Tuttavia, anche una volta realizzata l’effettiva gravità della rottura, la narrazione sugli Oasis s’incanalò subito in un’unica direzione: torneranno / quando torneranno?.

Una direzione ostinata e contraria, impermeabile ad ogni evidenza e, nel tempo, ciclicamente rivampata da iniziative d’archivio come le riedizioni degli album, o i documentari “Supersonic” o “Knebworth 1996”, oltre che dagli spunti revivalisti di Liam Gallagher.

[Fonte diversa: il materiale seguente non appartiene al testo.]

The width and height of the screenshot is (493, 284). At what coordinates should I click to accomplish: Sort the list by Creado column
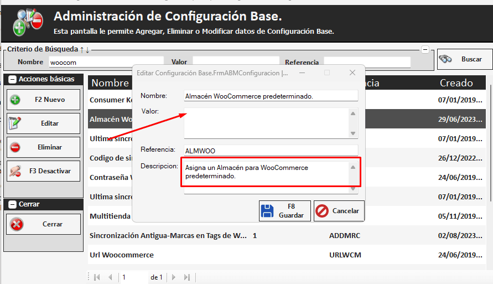[456, 83]
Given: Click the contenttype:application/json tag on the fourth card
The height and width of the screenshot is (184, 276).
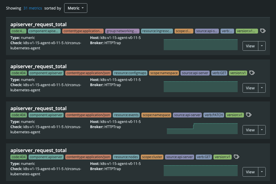Looking at the screenshot, I should (88, 157).
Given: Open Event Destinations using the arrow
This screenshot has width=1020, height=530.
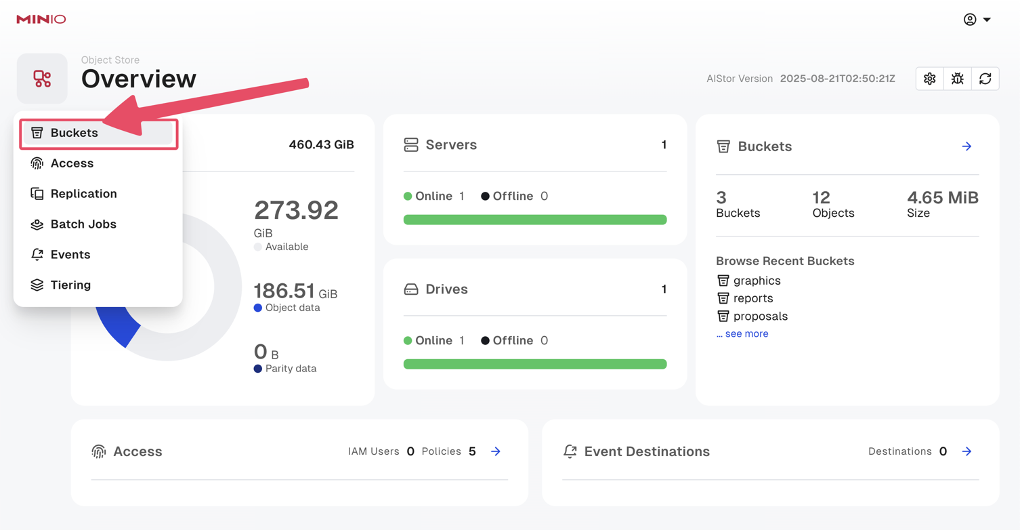Looking at the screenshot, I should [966, 451].
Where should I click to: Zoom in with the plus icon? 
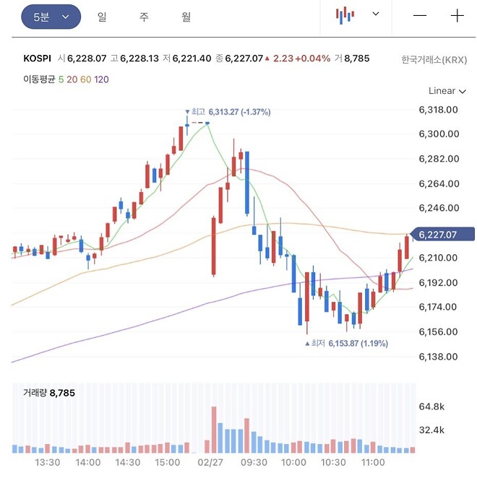point(457,15)
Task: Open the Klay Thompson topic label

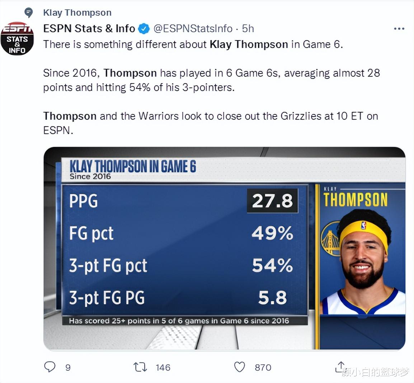Action: coord(77,13)
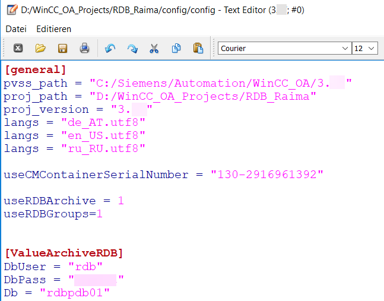
Task: Expand the font size 12 dropdown
Action: tap(372, 48)
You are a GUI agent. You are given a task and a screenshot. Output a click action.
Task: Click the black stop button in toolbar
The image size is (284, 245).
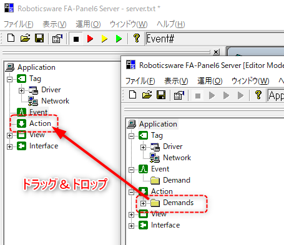pos(76,39)
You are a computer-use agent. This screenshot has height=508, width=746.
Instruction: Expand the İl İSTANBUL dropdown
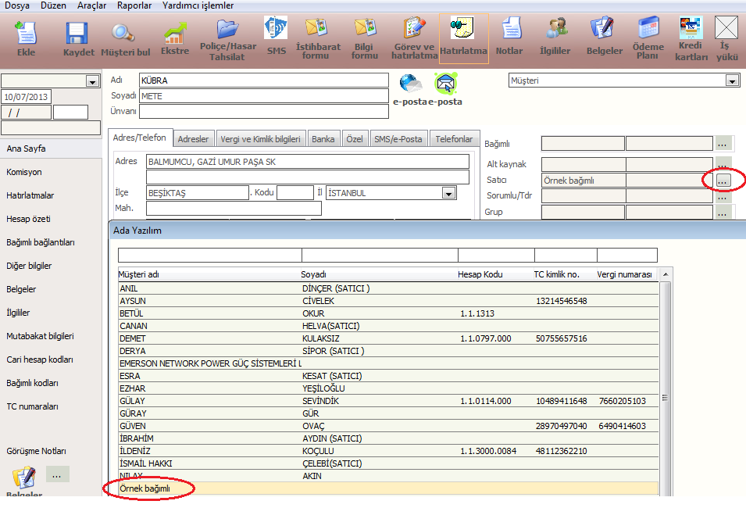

27 agosto 2024: esattamente quindici anni dopo l’infausta serata parigina (e, curiosamente, a trenta dalla pubblicazione di “Definitely Maybe”), ci troviamo di fronte alla materializzazione di quegli infiniti rumors: i fratelli hanno fatto pace, il vessillo degli Oasis sventolerà ancora nel 2025 per una serie di concerti, nessuno sul Continente, che prevedibilmente andranno sold out in un secondo.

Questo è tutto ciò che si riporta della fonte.